▶ [To do]
**1)** Do these statements agree with the judgment? (a) The judgment is dated 3 March 2011. (b) The revision challenges an order passed by the Chief Judicial Magistrate, Sonebhadra. (c) The conviction was recorded under section 349 of the Code of Criminal Procedure. For each, answer yes or no and quote the deciding words of the judgment.
**2)** Output the passage of the judgment starting at "1. Heard learned" and ending at "against the revisionist.".
**3)** In the judgment, which criminal appeal did the Additional Sessions Judge decide?
START Document segment
Citation : 2011 Latest Caselaw 7 ALL
Judgement Date : 3 March, 2011
HIGH COURT OF JUDICATURE AT ALLAHABAD ?Court No. - 42 Case :- CRIMINAL REVISION No. - 823 of 2004 Petitioner :- Raghvendra Singh Respondent :- State Of U.P. Petitioner Counsel :- Ashwini Kumar Awasthi,Manish Tiwary Respondent Counsel :- Govt. Advocate Hon'ble Shri Kant Tripathi,J.
1. Heard learned counsel for the revisionist and learned AGA for the respondent and perused the record.
2. This revision has been preferred against the judgment and order dated 13.2.2004 passed by the Additional Sessions Judge, Fast Track Court, Sonebhadra in criminal appeal no. 9 of 2001, whereby the learned Additional Sessions Judge maintained the conviction order dated 18.5.2001 recorded by the Chief Judicial Magistrate, Sonebhadra under section 349 of the Code of Criminal Procedure (in short 'the Code') against the revisionist.
END Document segment
START Material
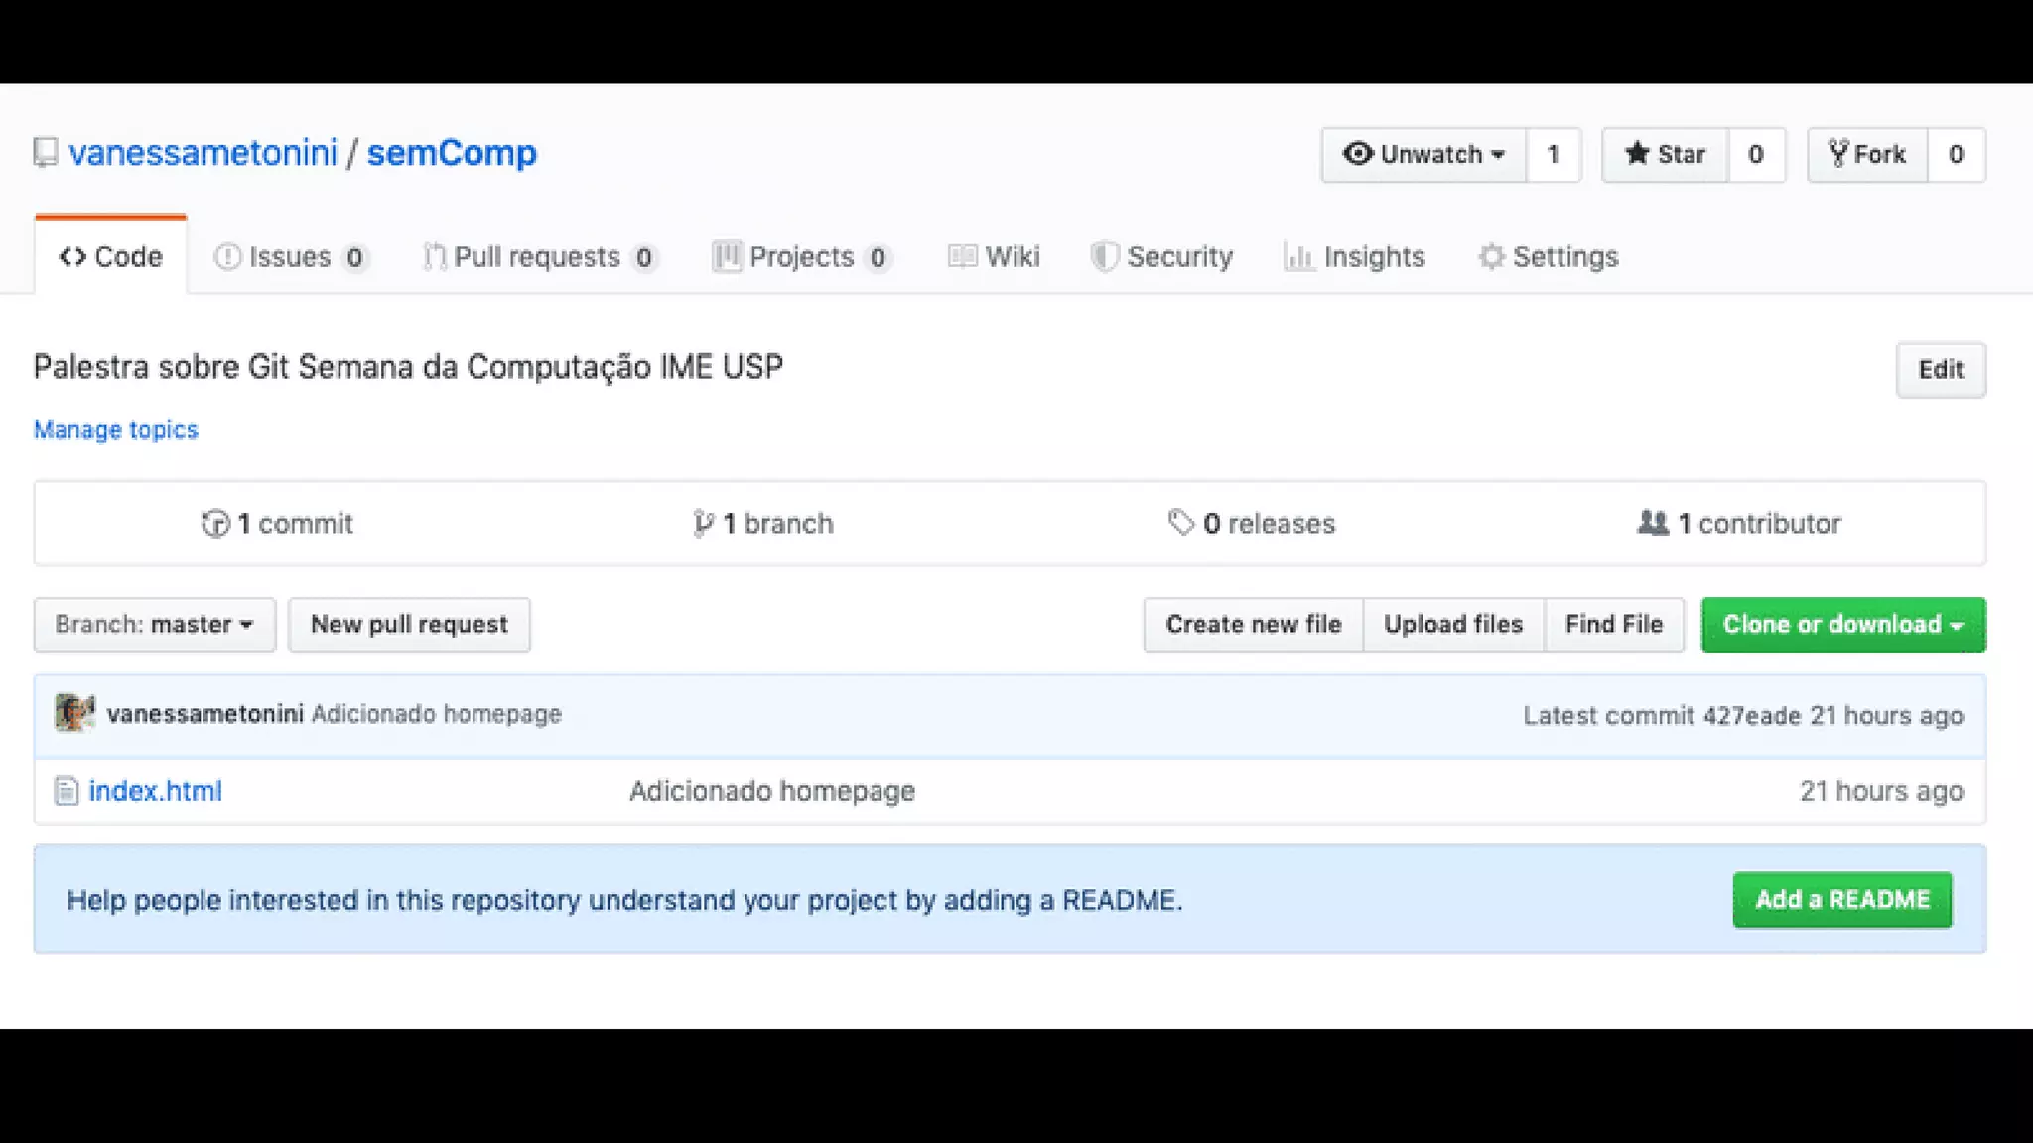
Task: Open the Unwatch notifications dropdown
Action: [x=1423, y=154]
END Material
▶ [Solutions by task]
**1)**
(a) Yes: "Judgement Date : 3 March, 2011"
(b) No: "passed by the Additional Sessions Judge, Fast Track Court, Sonebhadra"
(c) Yes: "under section 349 of the Code of Criminal Procedure"

**2)**
1. Heard learned counsel for the revisionist and learned AGA for the respondent and perused the record.
2. This revision has been preferred against the judgment and order dated 13.2.2004 passed by the Additional Sessions Judge, Fast Track Court, Sonebhadra in criminal appeal no. 9 of 2001, whereby the learned Additional Sessions Judge maintained the conviction order dated 18.5.2001 recorded by the Chief Judicial Magistrate, Sonebhadra under section 349 of the Code of Criminal Procedure (in short 'the Code') against the revisionist.

**3)** Criminal appeal no. 9 of 2001.